> **Record extracts**
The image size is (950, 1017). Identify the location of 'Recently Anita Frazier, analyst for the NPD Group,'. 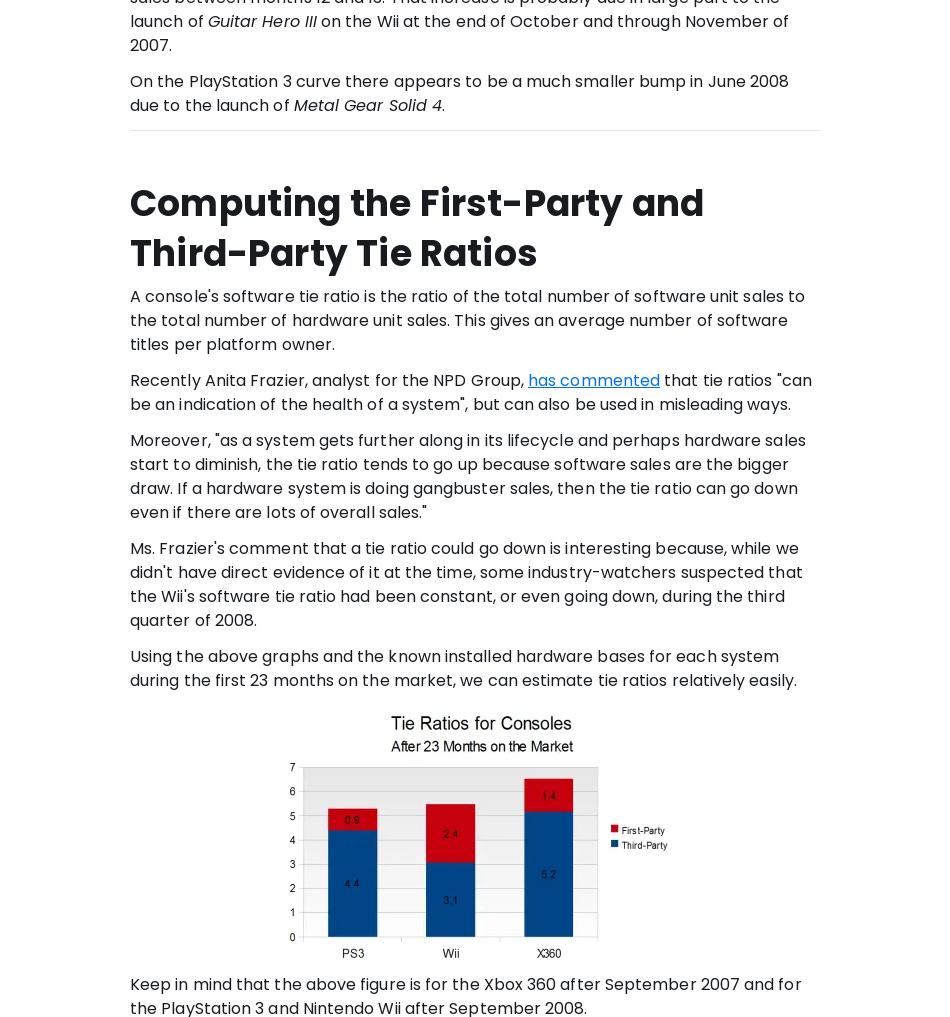
(327, 378).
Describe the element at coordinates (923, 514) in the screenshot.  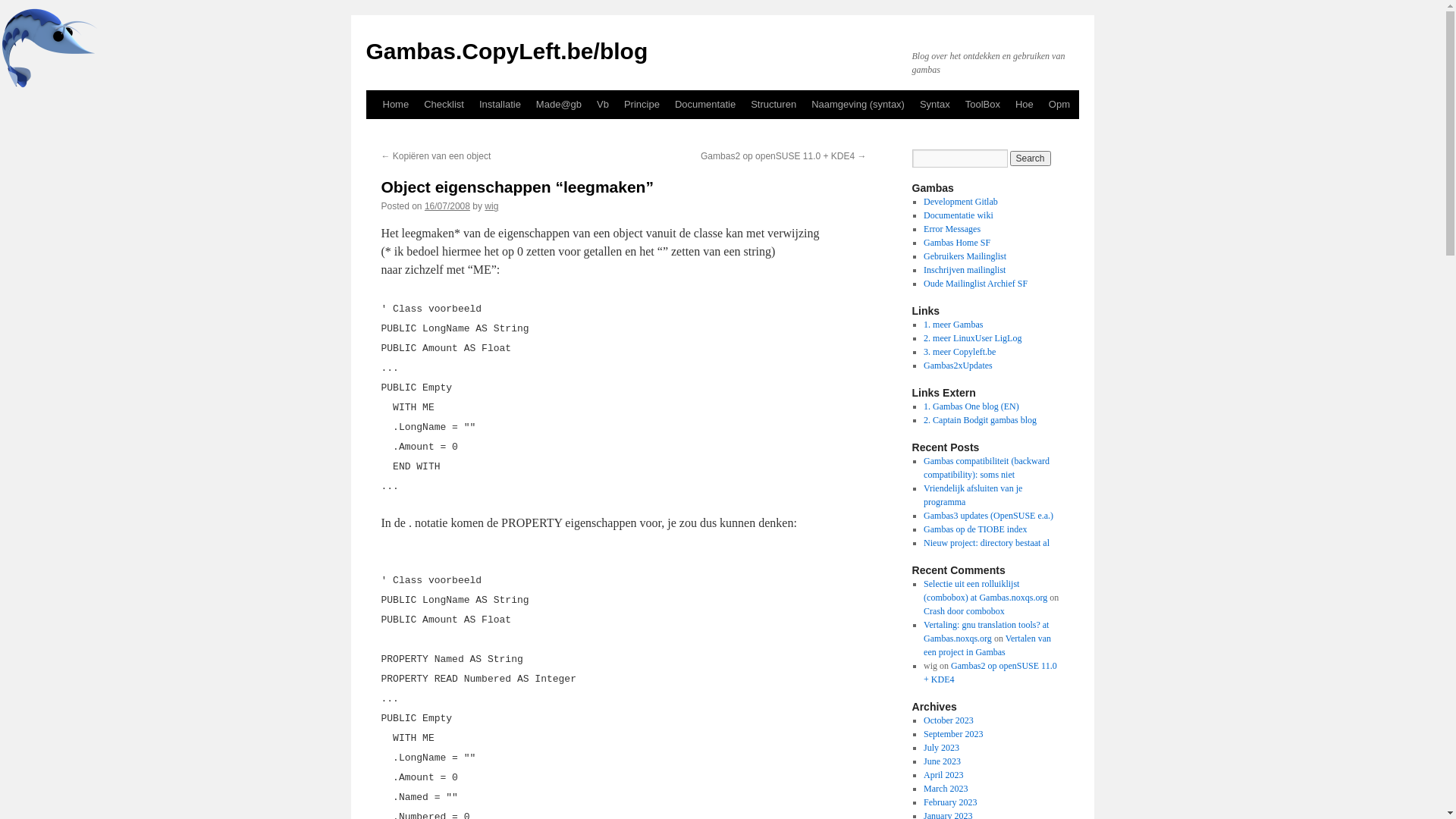
I see `'Gambas3 updates (OpenSUSE e.a.)'` at that location.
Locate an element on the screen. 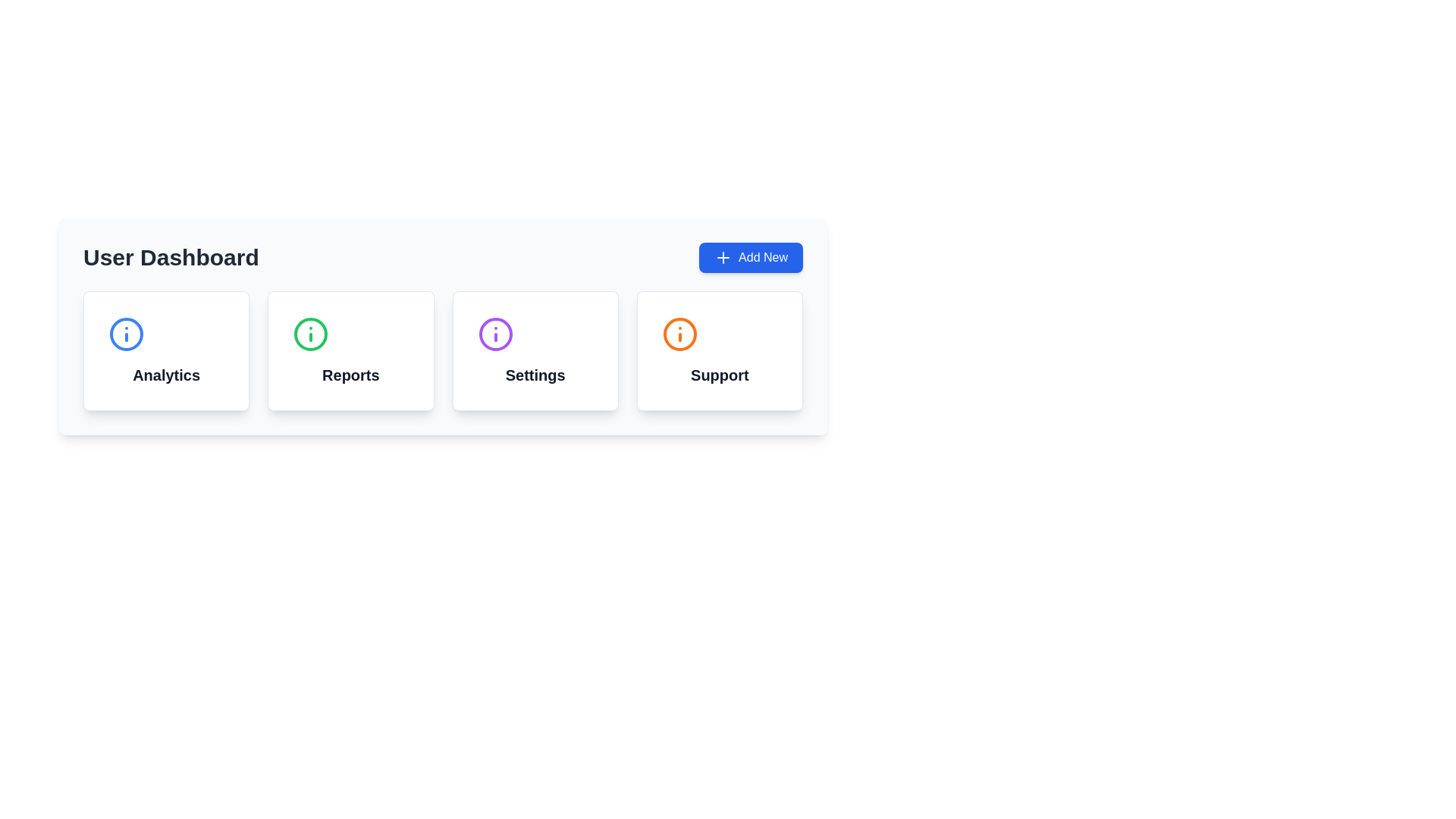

> **Exercise aim**
Turn everything from the line containing "Describe the element" down to the end of the records into a Markdown table with the columns Row and Line. Give each nonblank line its own numbered row, and leave out blank lines and the pictures.

> **Exercise response**
| Row | Line |
|---|---|
| 1 | Describe the element at coordinates (923, 514) in the screenshot.   |
| 2 | I see `'Gambas3 updates (OpenSUSE e.a.)'` at that location. |
| 3 | Locate an element on the screen.  |